### Textauszug

Oliver Reese stellt Shakespeare-Klassiker in mondäne Design-Kulisse und besetzt männliche Titelrolle mit Bettina Hoppe 

Frankfurter "Hamlet"
so recht was fürs Auge


 
ape. Frankfurt. Kein ernsthafter Regiseur wird Shakespeares „Hamlet“ nebenbei aus dem Handgelenk einrichten. Zu komplex sind Außen-, Innen und Wahnwelten derer am Königshofe zu Dänemark. Zu intensiv haben Generationen von Theatermachern und -besuchern über die maßlose Wut des Prinzen, die bodenlose Verzweiflung der ihn liebenden Ophelia sowie all die anderen Tief- und Abgründe in diesem Stück nachgedacht. Also hat am Schauspiel Frankfurt Intendant Oliver Reese „Hamlet“ jetzt selbst inszeniert und der 1602 uraufgeführten Tragödie einen großen Auftritt verschafft: Gut dreieinhalb Stunden in mondäner Modernekulisse.



Zuerst dies: Lang wird einem der Abend nicht. Dafür sorgt schon die bemerkenswerte Sprechdisziplin des Ensembles im Verbund mit der auf Klarheit, Verständlichkeit und Sprachschönheit angelegten Neuübersetzung von Roland Schimmelpfennig. Eine Shakespeare-Aufführung erleben, bei der man jedes Wort versteht, das ist doch was! Eine Aufführung zumal, bei der es allerhand Beeindruckendes zu sehen gibt. Darunter Überraschungen wie ein auch pianistisch am Flügel auftrumpfender Hamlet, eine an sexueller Unerfülltheit irre werdende Ophelia (Sandra Gerling) oder ein im weißen Gehrock mehrfach herumgeisternder toter König (Felix von Manteuffel).

######
### Ausgewählte Zeilen

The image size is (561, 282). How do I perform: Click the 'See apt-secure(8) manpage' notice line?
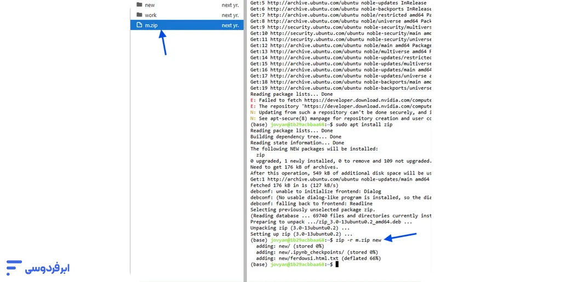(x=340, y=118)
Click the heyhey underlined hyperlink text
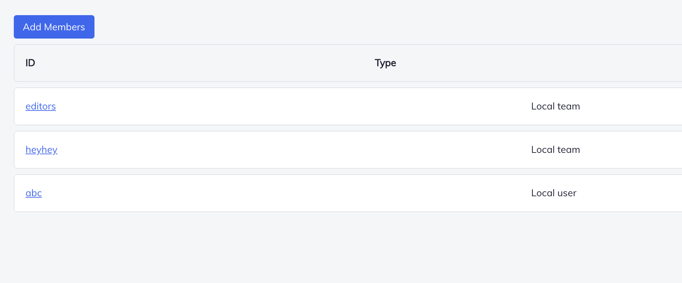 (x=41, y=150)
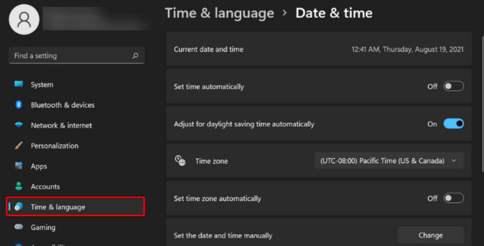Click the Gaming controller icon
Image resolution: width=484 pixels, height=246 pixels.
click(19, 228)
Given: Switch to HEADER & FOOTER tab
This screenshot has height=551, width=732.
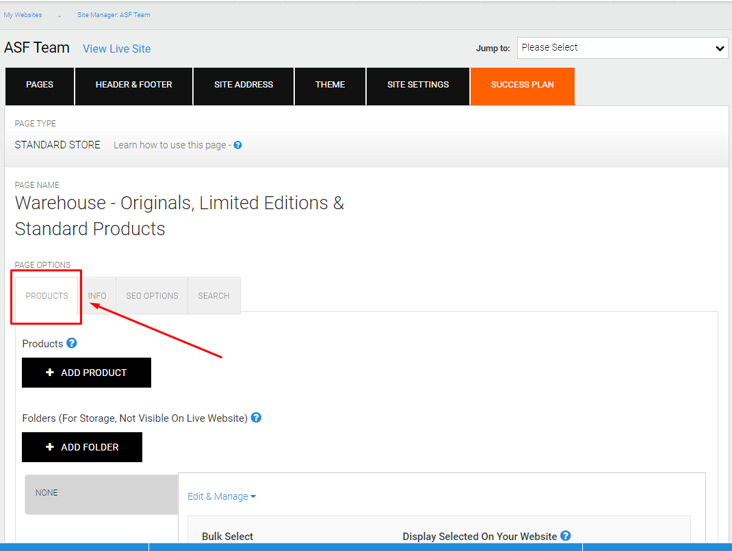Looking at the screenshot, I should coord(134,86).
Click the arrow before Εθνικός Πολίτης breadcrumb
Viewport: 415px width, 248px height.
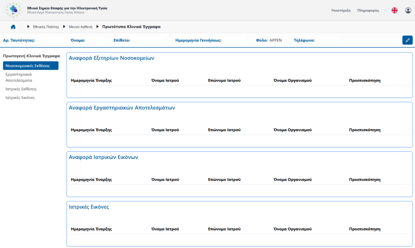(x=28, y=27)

######
### Ausgewählte Zeilen

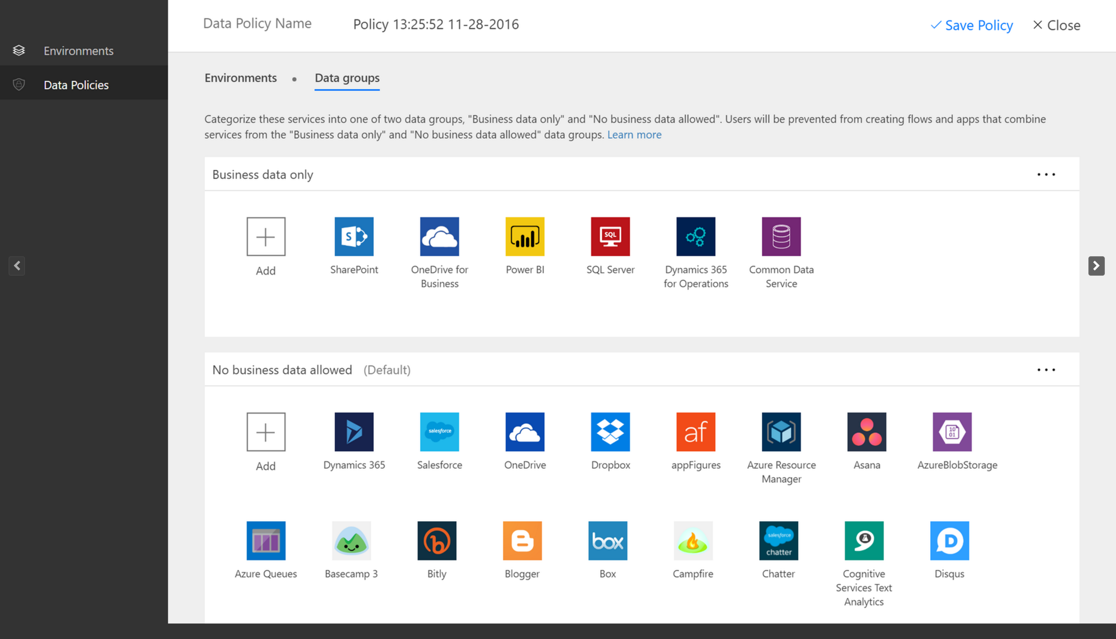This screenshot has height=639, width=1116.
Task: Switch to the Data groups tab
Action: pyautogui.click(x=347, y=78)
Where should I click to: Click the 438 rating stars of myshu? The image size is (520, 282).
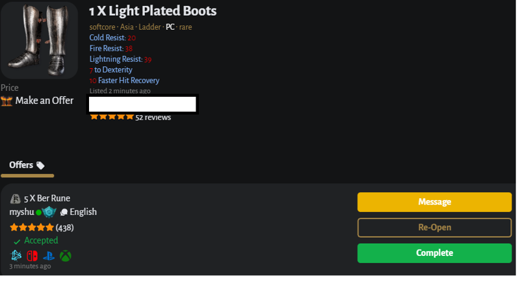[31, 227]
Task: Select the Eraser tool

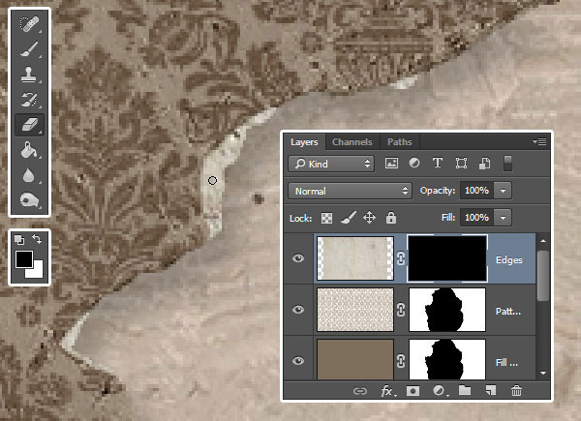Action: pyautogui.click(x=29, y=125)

######

● **Aufgabe**: Gib bitte aus dem Textauszug zum Frankfurter „Hamlet“ den Abschnitt zwischen „ape. Frankfurt. Kein ernsthafter“ und „in mondäner Modernekulisse.“ einschließlich wortgetreu wieder. Die Zeilen sind hierfür ohne Belang.

● **Musterlösung**:
ape. Frankfurt. Kein ernsthafter Regiseur wird Shakespeares „Hamlet“ nebenbei aus dem Handgelenk einrichten. Zu komplex sind Außen-, Innen und Wahnwelten derer am Königshofe zu Dänemark. Zu intensiv haben Generationen von Theatermachern und -besuchern über die maßlose Wut des Prinzen, die bodenlose Verzweiflung der ihn liebenden Ophelia sowie all die anderen Tief- und Abgründe in diesem Stück nachgedacht. Also hat am Schauspiel Frankfurt Intendant Oliver Reese „Hamlet“ jetzt selbst inszeniert und der 1602 uraufgeführten Tragödie einen großen Auftritt verschafft: Gut dreieinhalb Stunden in mondäner Modernekulisse.